In the post titled "When You are THE MAN," what job did the writer hold at the old company?

EXERCISE TEXT:
+++

When You are THE MAN

May 22nd, 2009

Our friends have asked us if we were nervous about going out on our own, especially with the economy as it is. Alex and I have wanted to do our own thing for a while. We call this yearning “not wanting to work for The Man.” We, to a large degree, control our own destiny. That means we need to simultaneously market our company, raise capital, develop the product and run an office. It’s only been two weeks and we’ve learned that when you are The Man, you have to wear many hats.

For most people who work in established companies, these tasks are divided and parceled out amongst numerous specialists. One of the chief complaints I heard from the younger engineers at our old company is that they don’t have a good view of the overall business. What I think they mean to say is that they don’t see the interaction of all the components that make a company run. I was an applications engineer, where I would meet customers, help solve their problems, sometimes at their location, define products and characterize them in end-applications. I thought I had a good view of how the business ran. Boy was I wrong.

+++

SUPPLIED MATERIAL:
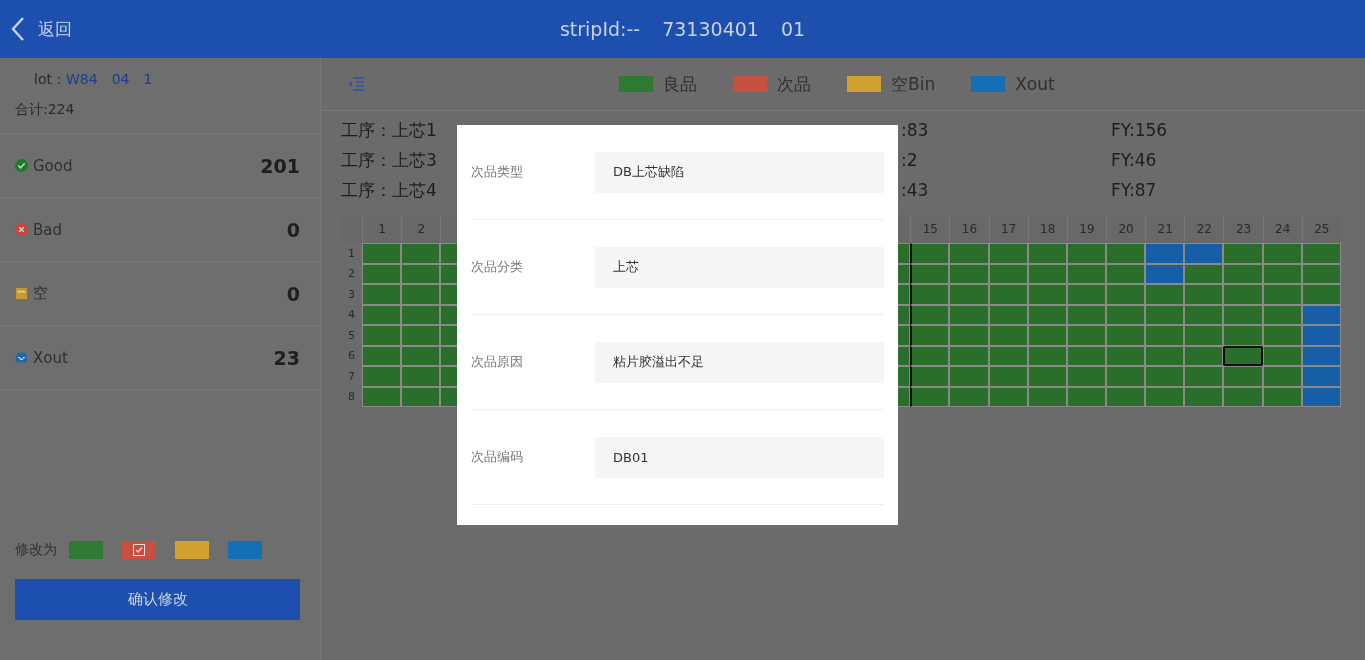 This screenshot has width=1365, height=660. What do you see at coordinates (50, 80) in the screenshot?
I see `lot-label: lot：` at bounding box center [50, 80].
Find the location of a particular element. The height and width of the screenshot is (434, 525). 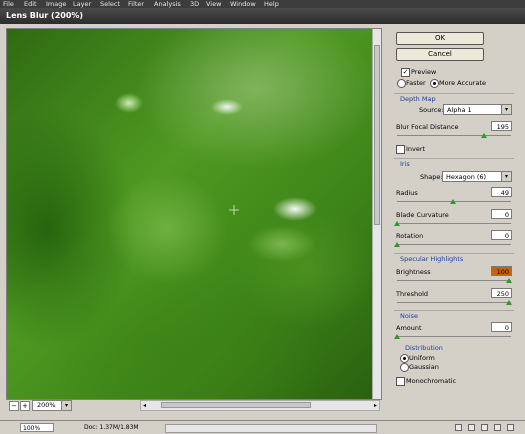

amount-field: 0 is located at coordinates (502, 327).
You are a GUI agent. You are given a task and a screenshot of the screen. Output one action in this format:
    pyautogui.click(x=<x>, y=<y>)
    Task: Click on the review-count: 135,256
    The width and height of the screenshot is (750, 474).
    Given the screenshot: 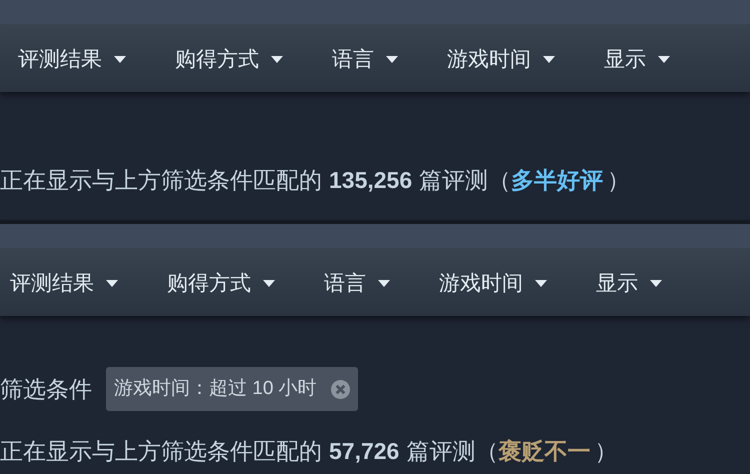 What is the action you would take?
    pyautogui.click(x=370, y=180)
    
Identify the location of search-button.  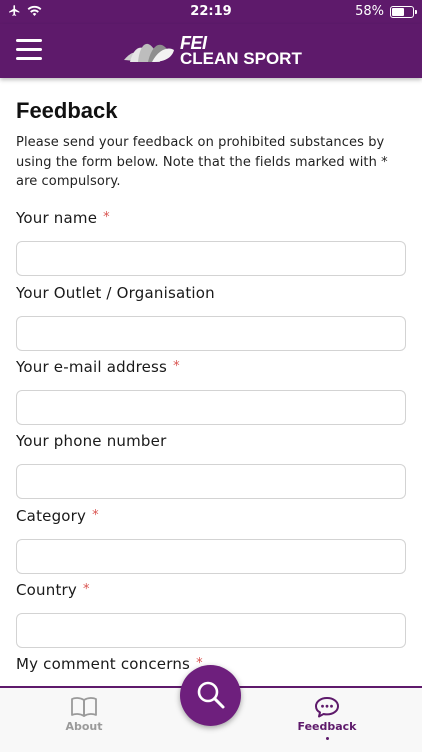
(210, 696).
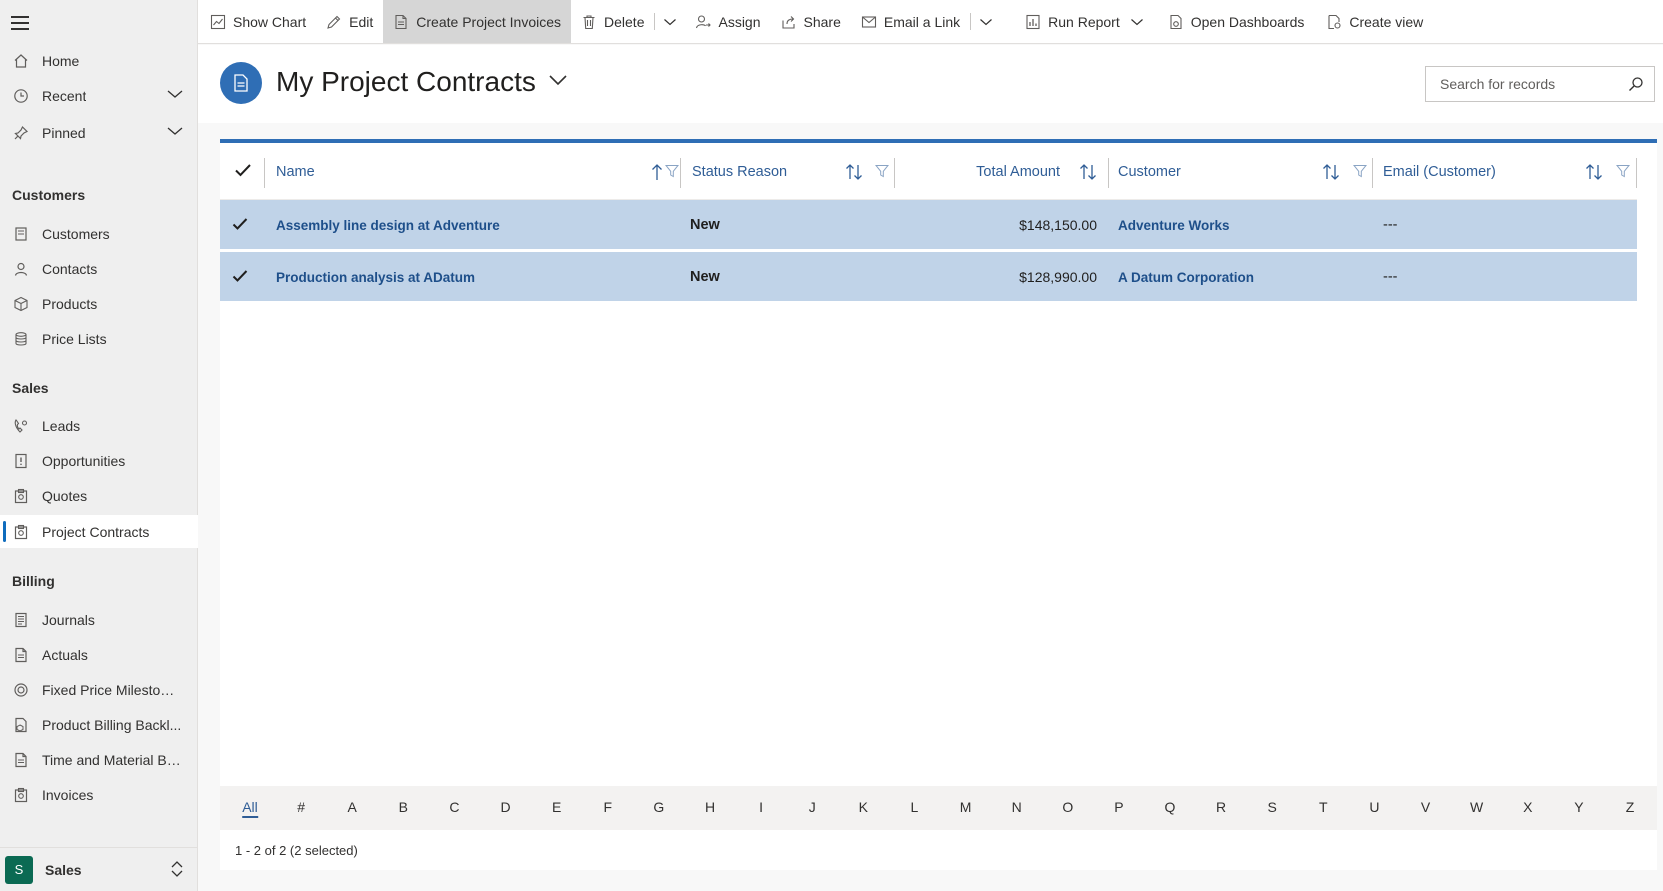 Image resolution: width=1663 pixels, height=891 pixels. I want to click on sidebar-item-products: Products, so click(99, 304).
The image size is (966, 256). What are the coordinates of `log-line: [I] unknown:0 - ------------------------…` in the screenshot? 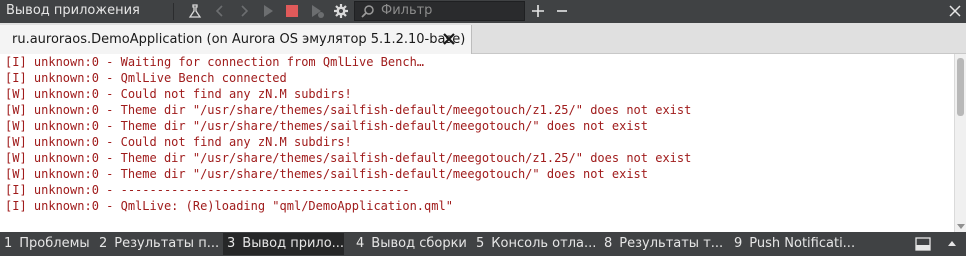 It's located at (208, 190).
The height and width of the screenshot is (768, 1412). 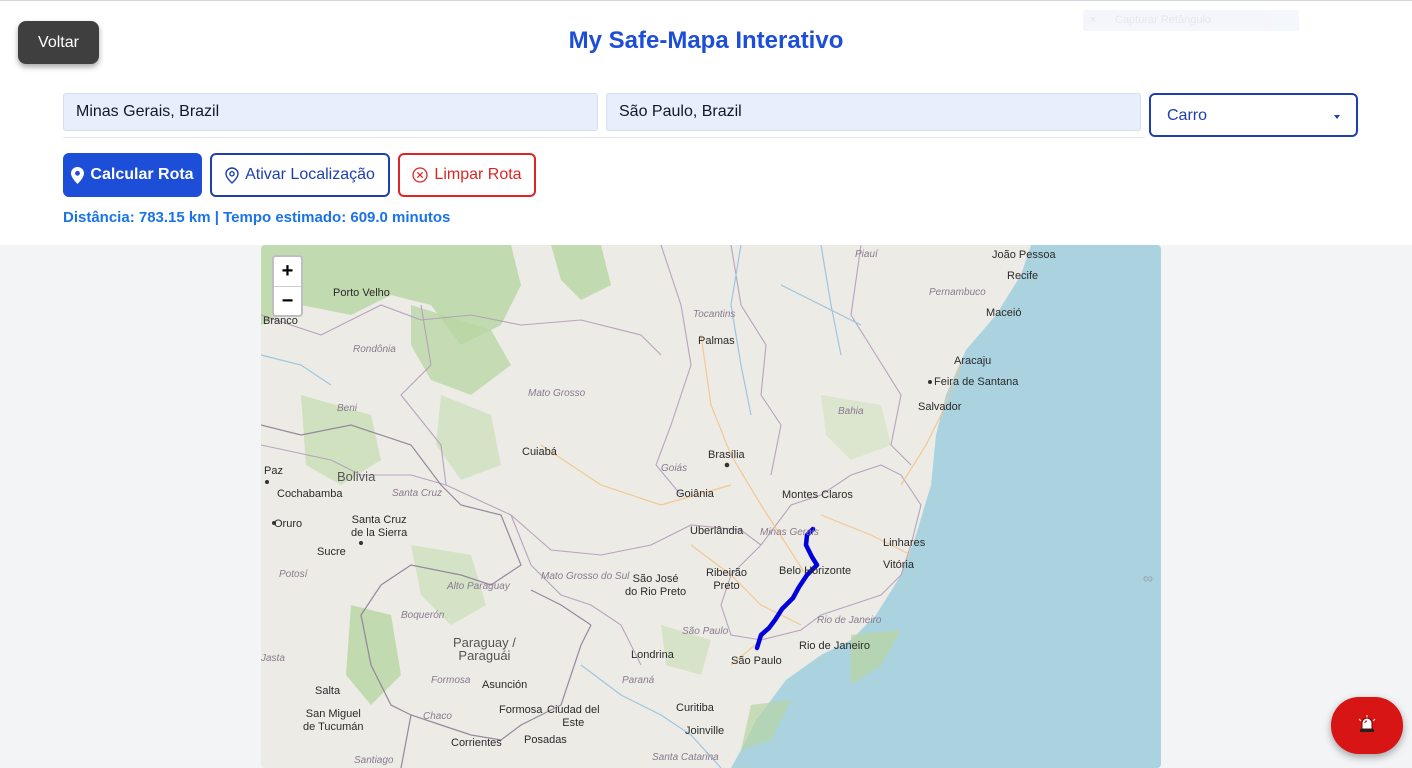 What do you see at coordinates (706, 40) in the screenshot?
I see `page-title: My Safe-Mapa Interativo` at bounding box center [706, 40].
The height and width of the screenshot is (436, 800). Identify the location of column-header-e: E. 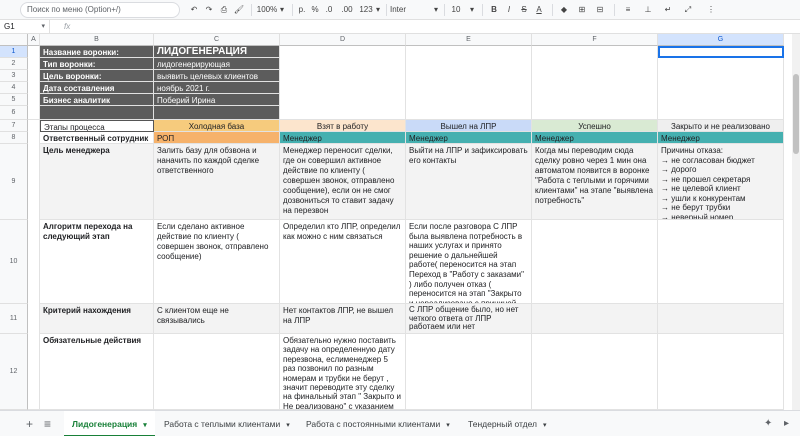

+++

OUTPUT: Applications engineer.